== Using the information ==
**a.** List the headings of the features described in the Junos OS passage below.
**b.** According to the Junos OS passage below, which release was the first Evolved version?

== Source passage ==
◆ ◆ ◆ ◆ ◆

Junos OS has several architecture variations:
- Junos OS on bare metal (deprecated): It's based on a 32 bits FreeBSD-4 kernel. Starting with R15.1 it's based on 64 bits FreeBSD-10.

- Junos OS on guest virtual machine: Starting with R16.1, FreeBSD runs on a Linux VM host. Since R21.1 it's based on FreeBSD-12. Since R24.2 it's based on FreeBSD-14.

- Junos OS Evolved on bare metal: R18.3 is the first Evolved version, based on Linux kernel and providing direct access to all the Linux utilities and operations, boot up times significantly shortened.

==Features==

===Junos SDK===
Junos's ecosystem includes a Software Development Kit (SDK). Juniper Developer Network (JDN) provides the Junos SDK to the 3rd-party developers who want to develop applications for Junos-powered devices such as Juniper Networks routers, switches, and service gateway systems. It provides a set of tools and application programming interfaces (APIs), including interfaces to Junos routing, firewall filter, UI and traffic services functions. Additionally, Junos SDK is used to develop other Juniper's products such as OpenFlow for Junos, and other traffic services.

===Command-line interface===
The Junos OS command-line interface (CLI) is a text-based command interface for configuring, troubleshooting, and monitoring the Juniper device and network traffic associated with it. It supports two types of command modes.
- Operational Mode – Monitors hardware status and displays information about network data that passes through or into the hardware.
- Configuration Mode – Configures the Juniper router, switch, or security device, by adding, deleting, or modifying statements in the configuration hierarchy.

===FIPS 140-2 security compliance===
Junos-FIPS 140-2 Security Compliance is a variation of Junos OS, providing users with software tools to configure a network of Juniper Networks devices in a Federal Information Processing Standards (FIPS) environment.

===Juniper Extension Toolkit (JET)===
Junos OS offers programming interfaces and the Juniper Extension Toolkit (JET). JET is a standard component of Junos OS, and it runs on all Juniper routers, switches, and security devices. JET simplifies the automation of operational, configuration, and management tasks, providing a set of open and customizable APIs for control, management, and data planes. It supports standardized programming languages for application development and communication to the Junos OS fast programmable database through standardized and open data exchange formats. It also opens up Trio and Express ASICs via a set of third-party controller-specific adapters, including SAI, OpenFlow, and P4.

===Junos Fusion===
Junos Fusion is a logical device used to reduce network complexity and operational expenses. Two different Junos Fusion architectures are available, one for provider edge and one for enterprise.

===Node slicing===
Node slicing is a Junos OS feature that enables creating multiple partitions from one physical MX Series router. Each partition behaves as an independent router, with its own dedicated control plane, data plane, and management plane, allowing it to run multiple services on one physical router.

◆ ◆ ◆ ◆ ◆

== Data extract ==
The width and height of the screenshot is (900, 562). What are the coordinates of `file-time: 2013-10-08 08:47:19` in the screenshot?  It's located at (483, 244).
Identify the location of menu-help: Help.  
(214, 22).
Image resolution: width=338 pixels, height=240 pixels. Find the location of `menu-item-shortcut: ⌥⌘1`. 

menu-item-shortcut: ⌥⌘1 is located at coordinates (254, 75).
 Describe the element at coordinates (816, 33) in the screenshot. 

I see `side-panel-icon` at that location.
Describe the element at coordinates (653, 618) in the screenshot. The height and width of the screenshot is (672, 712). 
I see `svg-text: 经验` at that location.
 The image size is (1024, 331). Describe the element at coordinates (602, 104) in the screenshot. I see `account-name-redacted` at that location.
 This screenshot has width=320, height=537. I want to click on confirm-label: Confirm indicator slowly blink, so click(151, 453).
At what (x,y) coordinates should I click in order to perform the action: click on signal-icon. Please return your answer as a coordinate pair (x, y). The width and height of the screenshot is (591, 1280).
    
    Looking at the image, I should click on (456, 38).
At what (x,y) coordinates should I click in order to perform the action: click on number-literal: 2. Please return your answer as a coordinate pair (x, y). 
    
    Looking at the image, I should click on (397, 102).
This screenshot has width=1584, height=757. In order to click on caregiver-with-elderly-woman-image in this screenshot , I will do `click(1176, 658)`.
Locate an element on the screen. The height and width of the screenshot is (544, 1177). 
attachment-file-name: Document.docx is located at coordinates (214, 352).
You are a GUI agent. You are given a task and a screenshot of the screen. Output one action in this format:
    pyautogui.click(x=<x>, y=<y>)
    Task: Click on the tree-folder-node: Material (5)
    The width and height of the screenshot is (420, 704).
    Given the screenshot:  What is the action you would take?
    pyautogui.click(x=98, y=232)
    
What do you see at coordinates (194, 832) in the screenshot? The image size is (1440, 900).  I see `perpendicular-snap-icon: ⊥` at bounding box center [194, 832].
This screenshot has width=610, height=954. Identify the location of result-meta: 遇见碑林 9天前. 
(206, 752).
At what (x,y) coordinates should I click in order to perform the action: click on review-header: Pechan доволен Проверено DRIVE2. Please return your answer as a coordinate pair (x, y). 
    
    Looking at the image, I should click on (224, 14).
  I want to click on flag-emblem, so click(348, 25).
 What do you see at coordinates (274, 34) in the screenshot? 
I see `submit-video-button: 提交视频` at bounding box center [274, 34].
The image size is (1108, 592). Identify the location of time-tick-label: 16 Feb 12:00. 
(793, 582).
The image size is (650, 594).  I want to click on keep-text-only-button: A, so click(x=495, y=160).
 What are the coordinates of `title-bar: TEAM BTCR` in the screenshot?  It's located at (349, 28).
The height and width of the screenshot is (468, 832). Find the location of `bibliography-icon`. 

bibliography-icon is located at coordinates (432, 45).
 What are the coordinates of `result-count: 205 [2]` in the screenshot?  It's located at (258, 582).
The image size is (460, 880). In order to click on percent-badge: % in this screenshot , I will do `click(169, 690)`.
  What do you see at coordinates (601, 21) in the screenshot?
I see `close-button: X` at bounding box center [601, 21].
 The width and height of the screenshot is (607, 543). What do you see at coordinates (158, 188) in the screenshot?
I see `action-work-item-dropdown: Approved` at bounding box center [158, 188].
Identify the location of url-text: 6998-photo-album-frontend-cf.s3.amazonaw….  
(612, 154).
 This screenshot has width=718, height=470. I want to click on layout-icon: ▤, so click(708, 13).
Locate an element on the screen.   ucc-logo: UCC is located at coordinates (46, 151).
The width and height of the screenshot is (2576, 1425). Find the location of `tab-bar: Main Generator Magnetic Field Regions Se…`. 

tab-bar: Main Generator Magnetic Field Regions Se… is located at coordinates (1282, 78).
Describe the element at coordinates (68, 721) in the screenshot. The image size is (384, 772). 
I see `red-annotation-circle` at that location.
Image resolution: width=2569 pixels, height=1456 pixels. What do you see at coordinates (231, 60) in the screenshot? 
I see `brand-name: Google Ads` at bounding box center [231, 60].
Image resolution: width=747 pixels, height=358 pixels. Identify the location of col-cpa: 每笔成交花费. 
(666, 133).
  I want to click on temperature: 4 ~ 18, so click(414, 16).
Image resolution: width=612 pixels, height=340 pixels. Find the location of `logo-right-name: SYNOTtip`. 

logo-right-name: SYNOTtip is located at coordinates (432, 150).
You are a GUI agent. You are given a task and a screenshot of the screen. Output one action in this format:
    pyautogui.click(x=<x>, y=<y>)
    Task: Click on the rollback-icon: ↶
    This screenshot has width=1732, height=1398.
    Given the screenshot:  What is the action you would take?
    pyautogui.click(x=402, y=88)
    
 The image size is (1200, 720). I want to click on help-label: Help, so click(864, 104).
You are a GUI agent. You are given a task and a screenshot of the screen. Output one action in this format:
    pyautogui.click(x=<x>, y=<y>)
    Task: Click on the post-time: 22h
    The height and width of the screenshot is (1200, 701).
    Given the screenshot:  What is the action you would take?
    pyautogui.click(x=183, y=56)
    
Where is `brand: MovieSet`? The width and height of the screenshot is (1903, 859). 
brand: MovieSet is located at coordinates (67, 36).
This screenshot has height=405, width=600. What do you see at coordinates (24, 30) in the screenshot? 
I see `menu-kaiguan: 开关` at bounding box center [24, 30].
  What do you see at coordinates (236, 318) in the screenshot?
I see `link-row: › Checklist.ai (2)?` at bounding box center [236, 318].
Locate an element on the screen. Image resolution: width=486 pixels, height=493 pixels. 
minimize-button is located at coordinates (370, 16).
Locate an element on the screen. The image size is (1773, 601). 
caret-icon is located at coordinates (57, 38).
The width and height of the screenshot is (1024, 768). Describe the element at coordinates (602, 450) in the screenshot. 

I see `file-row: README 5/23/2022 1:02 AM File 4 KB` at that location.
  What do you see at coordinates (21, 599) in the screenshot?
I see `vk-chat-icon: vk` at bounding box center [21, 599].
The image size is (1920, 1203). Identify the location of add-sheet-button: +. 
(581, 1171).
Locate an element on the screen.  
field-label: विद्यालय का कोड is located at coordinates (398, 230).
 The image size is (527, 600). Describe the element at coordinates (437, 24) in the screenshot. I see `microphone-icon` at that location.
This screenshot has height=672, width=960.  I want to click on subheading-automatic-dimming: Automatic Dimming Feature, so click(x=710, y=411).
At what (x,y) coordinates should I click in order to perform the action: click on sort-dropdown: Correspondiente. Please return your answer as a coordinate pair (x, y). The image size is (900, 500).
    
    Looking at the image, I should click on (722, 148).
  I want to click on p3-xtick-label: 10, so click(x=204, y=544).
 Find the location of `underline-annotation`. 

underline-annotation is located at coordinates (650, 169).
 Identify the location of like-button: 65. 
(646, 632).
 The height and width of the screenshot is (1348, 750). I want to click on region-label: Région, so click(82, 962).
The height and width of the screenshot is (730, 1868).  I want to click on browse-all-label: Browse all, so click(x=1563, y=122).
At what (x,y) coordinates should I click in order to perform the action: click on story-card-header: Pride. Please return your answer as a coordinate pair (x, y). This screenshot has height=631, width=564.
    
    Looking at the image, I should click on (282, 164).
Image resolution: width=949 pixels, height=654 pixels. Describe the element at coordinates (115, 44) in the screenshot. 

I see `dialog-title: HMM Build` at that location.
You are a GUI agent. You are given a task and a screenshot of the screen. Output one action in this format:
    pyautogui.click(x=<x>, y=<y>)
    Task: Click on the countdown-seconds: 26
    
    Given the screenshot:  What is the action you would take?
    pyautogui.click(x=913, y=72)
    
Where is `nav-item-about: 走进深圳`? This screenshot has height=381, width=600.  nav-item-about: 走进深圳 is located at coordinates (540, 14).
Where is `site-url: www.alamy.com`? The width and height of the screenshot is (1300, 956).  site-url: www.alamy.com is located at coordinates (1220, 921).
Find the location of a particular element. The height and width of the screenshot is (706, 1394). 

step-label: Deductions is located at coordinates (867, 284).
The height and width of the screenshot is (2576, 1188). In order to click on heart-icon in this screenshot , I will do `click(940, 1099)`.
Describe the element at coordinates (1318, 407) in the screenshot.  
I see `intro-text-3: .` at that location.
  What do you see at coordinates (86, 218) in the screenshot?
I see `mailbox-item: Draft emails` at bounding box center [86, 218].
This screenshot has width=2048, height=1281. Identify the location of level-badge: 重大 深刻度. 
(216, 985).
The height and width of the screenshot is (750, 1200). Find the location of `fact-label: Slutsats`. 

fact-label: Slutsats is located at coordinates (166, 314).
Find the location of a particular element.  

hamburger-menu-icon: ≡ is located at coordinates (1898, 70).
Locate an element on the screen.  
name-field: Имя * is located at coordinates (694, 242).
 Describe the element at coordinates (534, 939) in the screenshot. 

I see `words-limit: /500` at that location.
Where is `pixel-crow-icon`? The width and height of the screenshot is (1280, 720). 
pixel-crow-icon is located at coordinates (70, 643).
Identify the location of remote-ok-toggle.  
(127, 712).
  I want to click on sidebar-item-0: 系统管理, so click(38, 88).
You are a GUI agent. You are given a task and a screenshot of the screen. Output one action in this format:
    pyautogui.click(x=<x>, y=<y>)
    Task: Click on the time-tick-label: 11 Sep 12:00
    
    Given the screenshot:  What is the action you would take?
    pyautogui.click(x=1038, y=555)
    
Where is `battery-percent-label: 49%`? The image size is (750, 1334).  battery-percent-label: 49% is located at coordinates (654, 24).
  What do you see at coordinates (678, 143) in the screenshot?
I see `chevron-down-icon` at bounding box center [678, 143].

◆ ◆ ◆ ◆ ◆

== Answers for each item ==
**a.**
Junos SDK
Command-line interface
FIPS 140-2 security compliance
Juniper Extension Toolkit (JET)
Junos Fusion
Node slicing

**b.** R18.3